**THE PROBLEM**
Could you copy every line of the entries below word for word, leaving out the pictures?

(Entries on where targets appear)
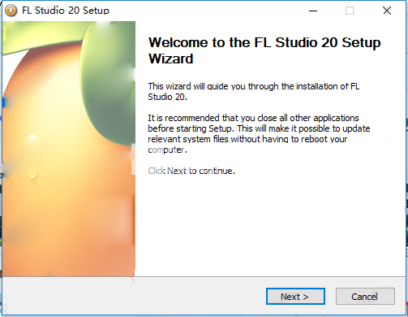The height and width of the screenshot is (317, 408).
Task: Click the "Studio 20." text line
Action: [x=167, y=97]
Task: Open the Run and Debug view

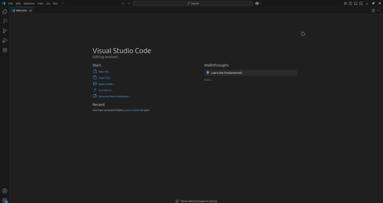Action: [x=5, y=40]
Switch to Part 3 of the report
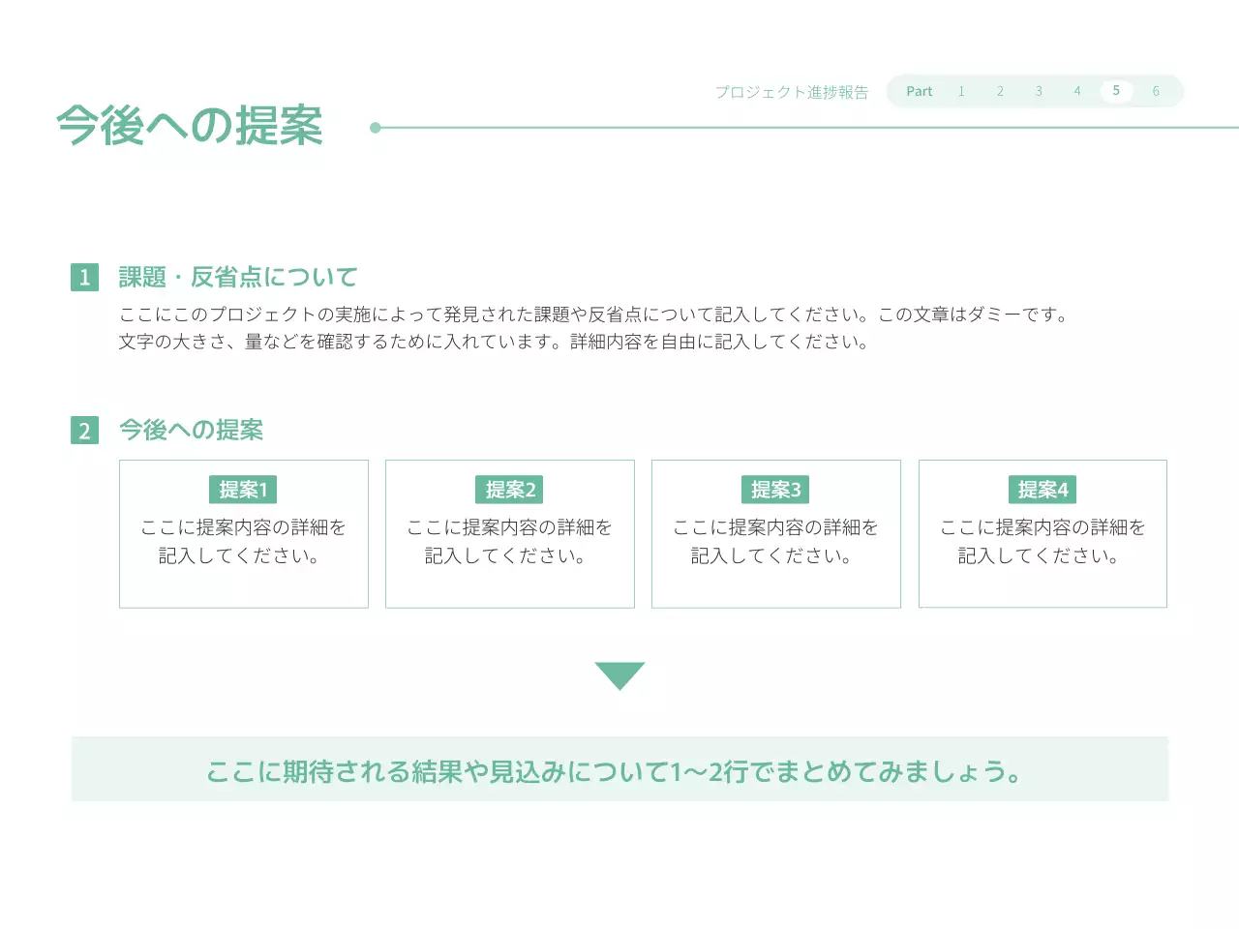Screen dimensions: 1239x929 pyautogui.click(x=1039, y=91)
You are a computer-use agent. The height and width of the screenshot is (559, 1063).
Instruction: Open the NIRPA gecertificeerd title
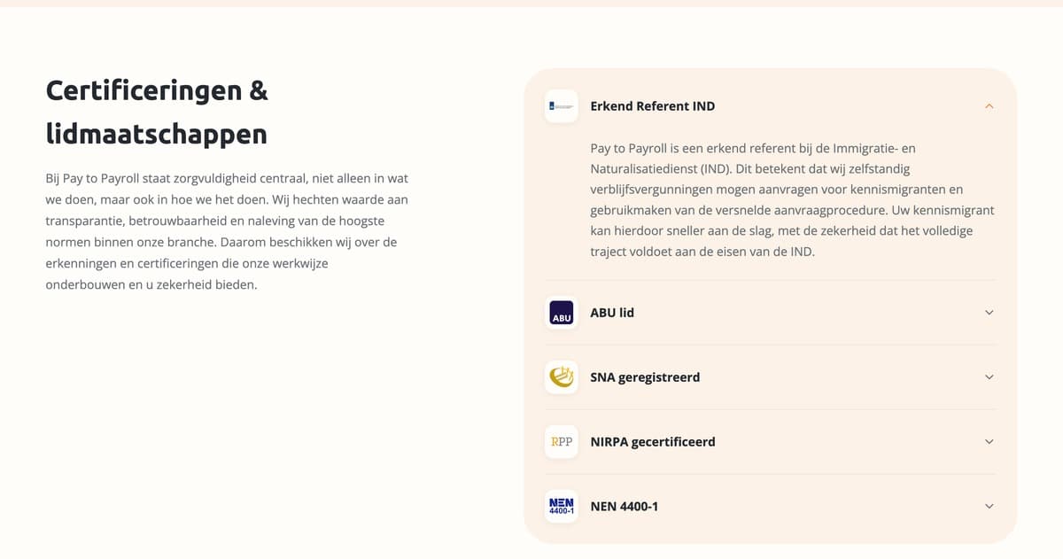(x=653, y=442)
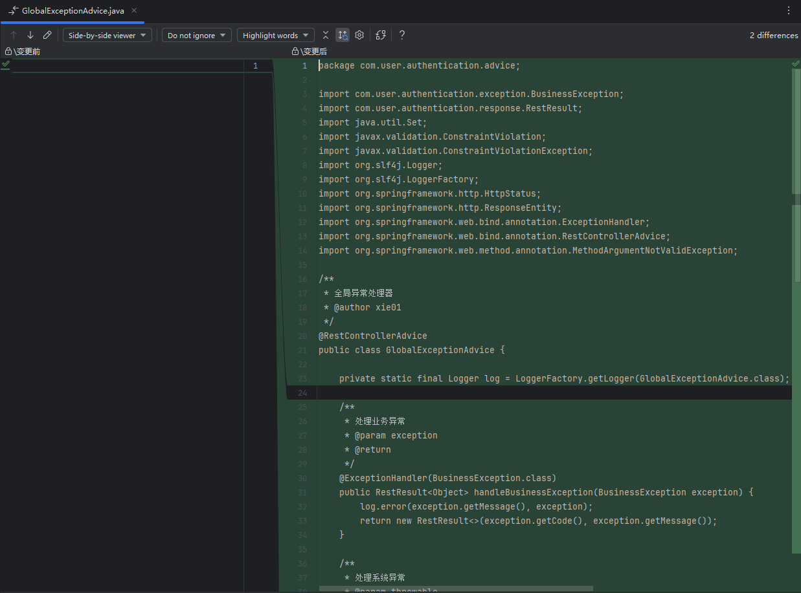
Task: Click the 2 differences label
Action: (x=773, y=35)
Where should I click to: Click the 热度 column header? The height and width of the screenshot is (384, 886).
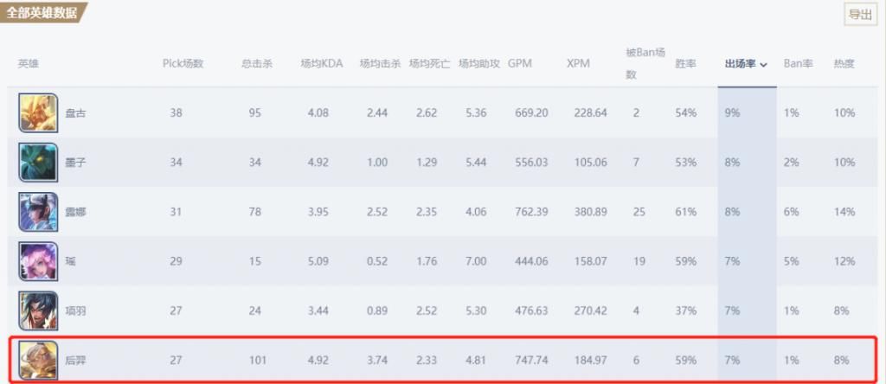(844, 64)
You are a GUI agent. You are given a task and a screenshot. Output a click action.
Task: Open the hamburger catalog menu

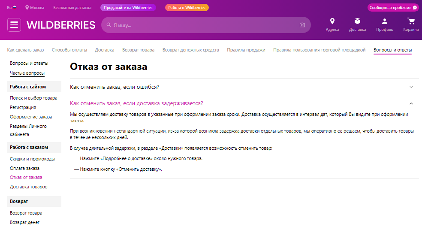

**ANSWER FOR THE TASK**
The height and width of the screenshot is (317, 408).
Task: Click the "Studio 20." text line
Action: [x=167, y=97]
Task: Open the Run and Debug view

Action: [x=5, y=40]
Switch to Part 3 of the report
Screen dimensions: 1239x929 pyautogui.click(x=1039, y=91)
You are a computer-use agent. The height and width of the screenshot is (559, 1063).
Instruction: Open the NIRPA gecertificeerd title
(x=653, y=442)
Task: Click the 2 differences label
Action: (x=773, y=35)
Where should I click to: Click the 热度 column header? The height and width of the screenshot is (384, 886).
(844, 64)
You are a GUI agent. You are given a task and a screenshot. Output a click action.
Task: Open the hamburger catalog menu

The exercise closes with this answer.